THE ART of architecture is to have its own Fringe festival.

Following the success of the inaugural event in 2016, this year's Architecture Fringe festival has expanded to host over 50 events from July 1-23 in Edinburgh, Glasgow, Inverness, the Scottish Borders and Highlands. It encompasses a series of participatory events, exhibitions, installations, talks, tours, debates and parties.

Highlights include Taxi where a member of the public joins an architect and a taxi driver on a journey offering differing perspectives on a city's architecture. The result of trips in and around Edinburgh and Glasgow will be screened as part of a special exhibition throughout the festival.

New Typologies asks leading architects to "imagine our shared future infrastructure with visualisations on everything from public toilets to town halls."

In Edinburgh, Scotland's 2016 Venice Biennale representatives Lateral North will co-host a discussion on a live music venue for Leith with Leith Creative, and in the Highlands, Lesley Riddoch and fiddler Adam Sutherland will look at land reform and hutting in a series of events on Bothy Culture.

The theme for the festival is The Infrastructure of Architecture: public life, perception and practice.

architecturefringe.com

THE GAELIC King, a historical fantasy action film set in Scotland – made by five brothers from two Scots families – is going on sale worldwide next month, on July 10.

The 90-minute-long film, shot on location in Scotland, including scenes in their parents’ manse home in Stirlingshire, is now being released in DVD format in the UK and Ireland, United States, Japan, Italy and Middle East. It is the result of three years of effort by its makers – brothers Phil, Nathan and Matthew Todd and their cousins, brothers Tom and John Walkinshaw.

The five young men, aged between 22 and 28, formed Fellowship Film, a film production company, to get the micro budget project under way and they relied on crowd funding, friends and families plus sales’ advances. All those involved waived fees but will be paid when the film starts making a profit.

FellowshipFilm.com

A RARE Mackintosh watercolour is to be auctioned at Lyon & Turnbull in Edinburgh. Titled the Road Through the Rocks, and valued at £20,000 to £30,000, it will be sold on June 14 at their sale of Scottish Paintings.
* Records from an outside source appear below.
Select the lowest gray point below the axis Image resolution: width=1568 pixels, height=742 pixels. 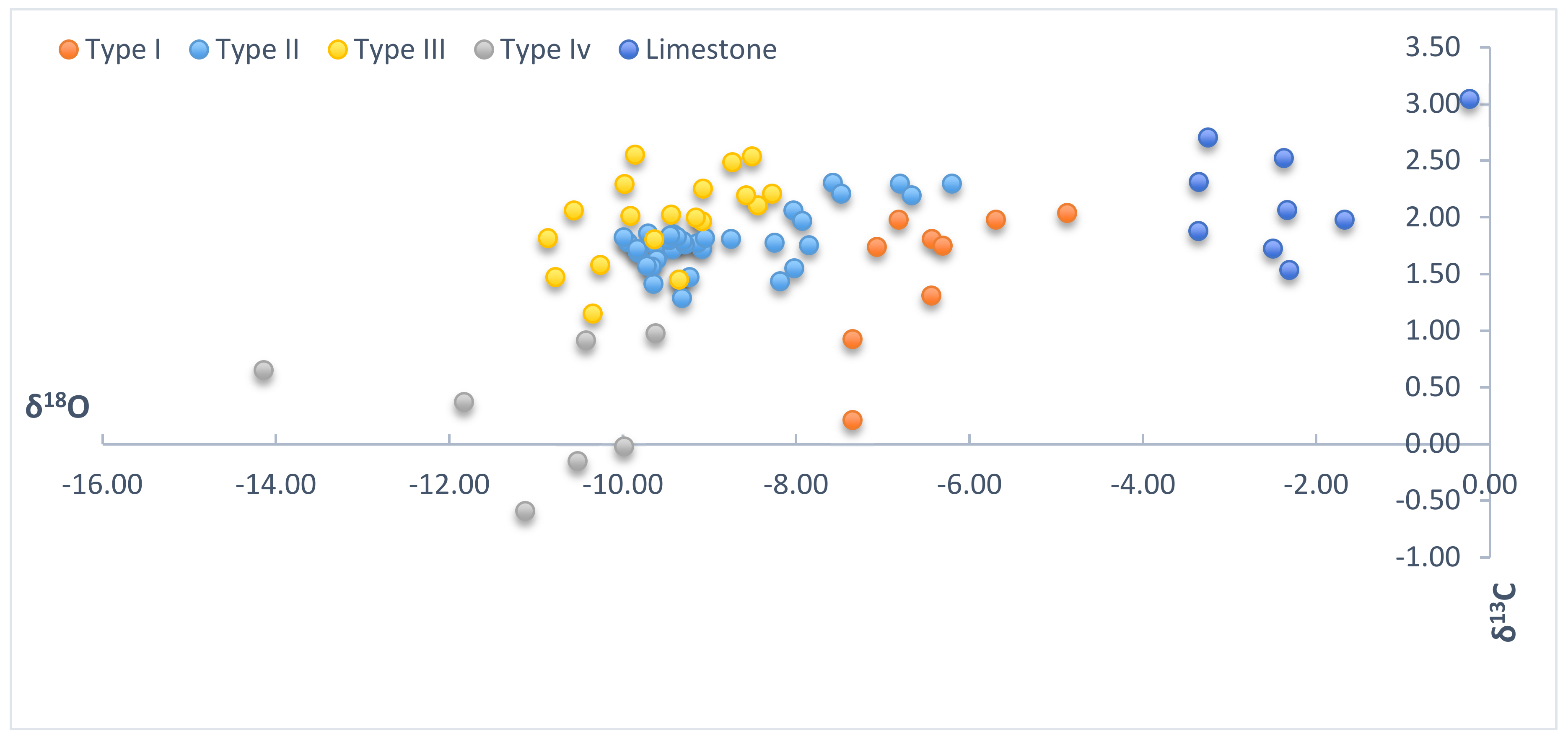point(525,511)
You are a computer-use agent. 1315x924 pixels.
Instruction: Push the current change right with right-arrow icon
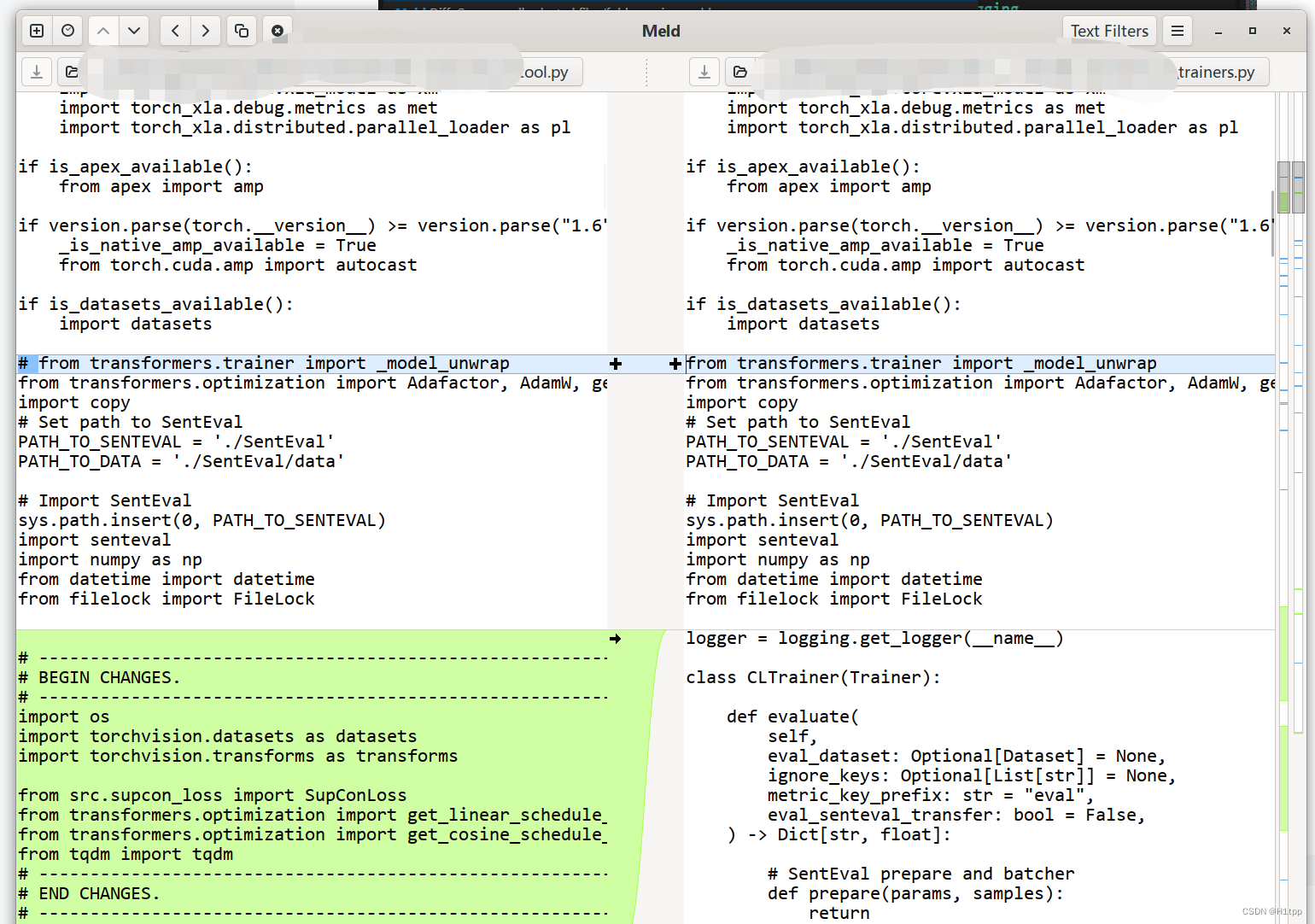tap(205, 30)
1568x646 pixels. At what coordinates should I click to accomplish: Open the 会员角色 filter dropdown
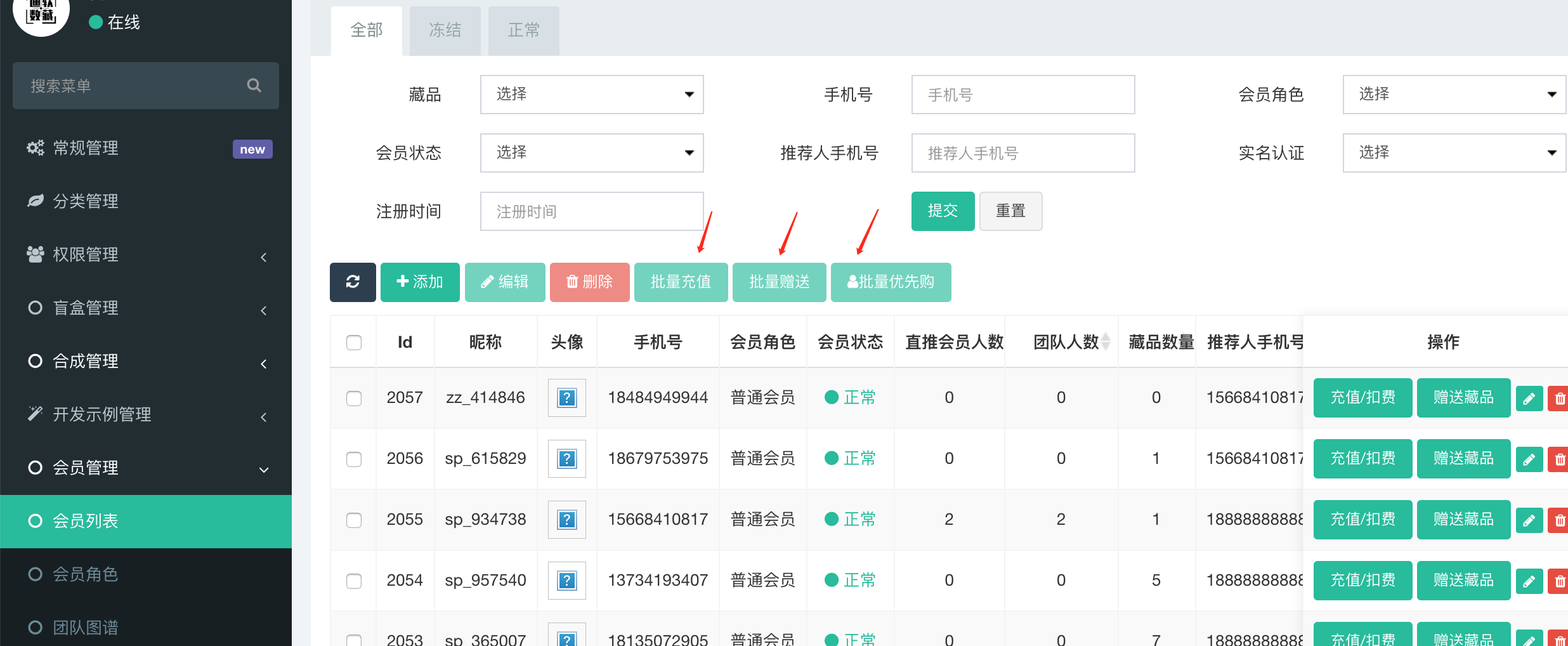[x=1454, y=95]
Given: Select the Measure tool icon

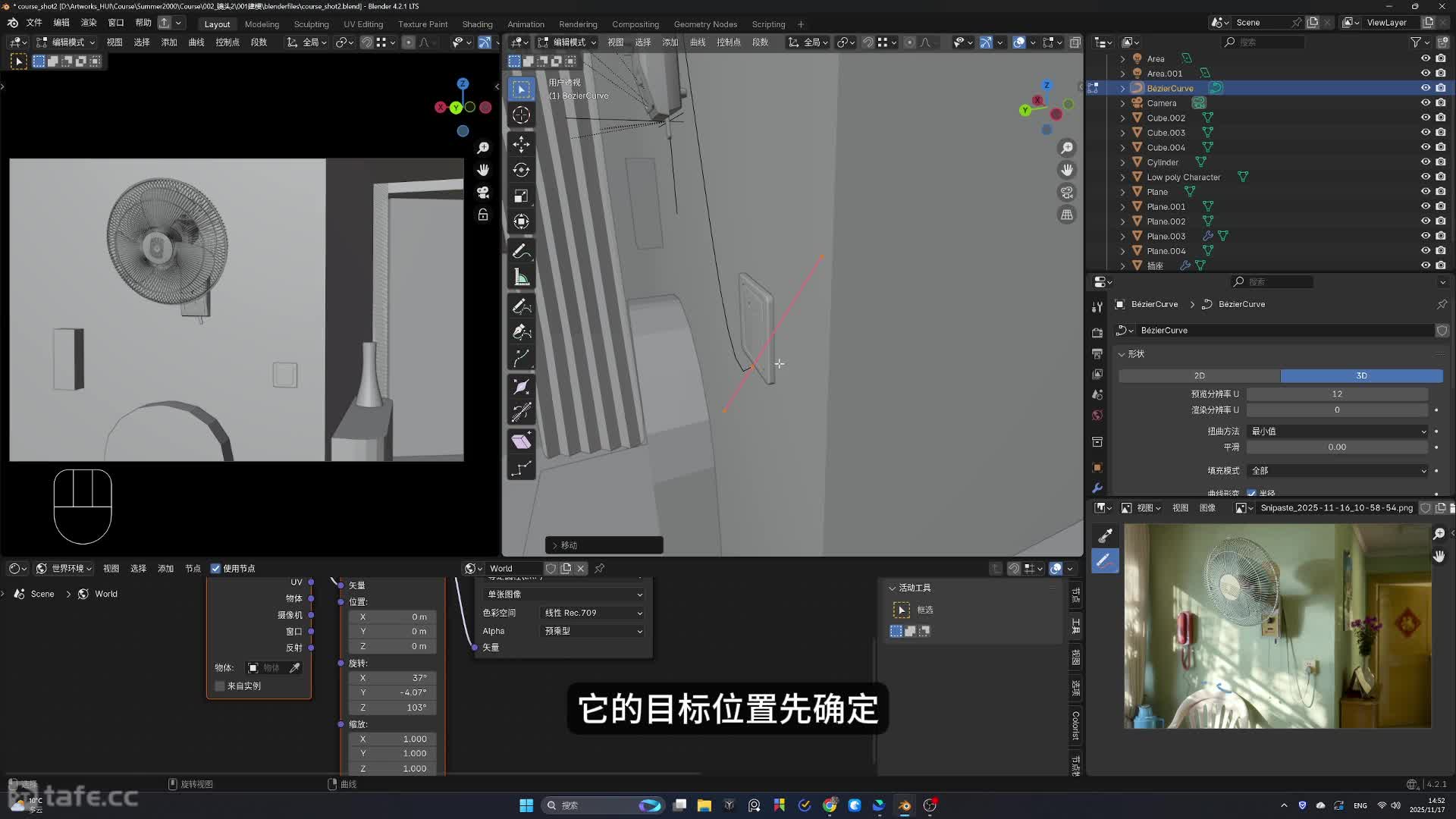Looking at the screenshot, I should tap(521, 278).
Road Through the Rocks was included in the 1933 Memorial Exhibition dedicated to Charles and his wife, Margaret Macdonald Mackintosh, where nearly all the later watercolours were purchased by personal friends. It was later in the collection of Professor Thomas Haworth, a collector and promoter of Mackintosh’s work, who amassed the largest private collection of his work as well as publishing many works on Mackintosh.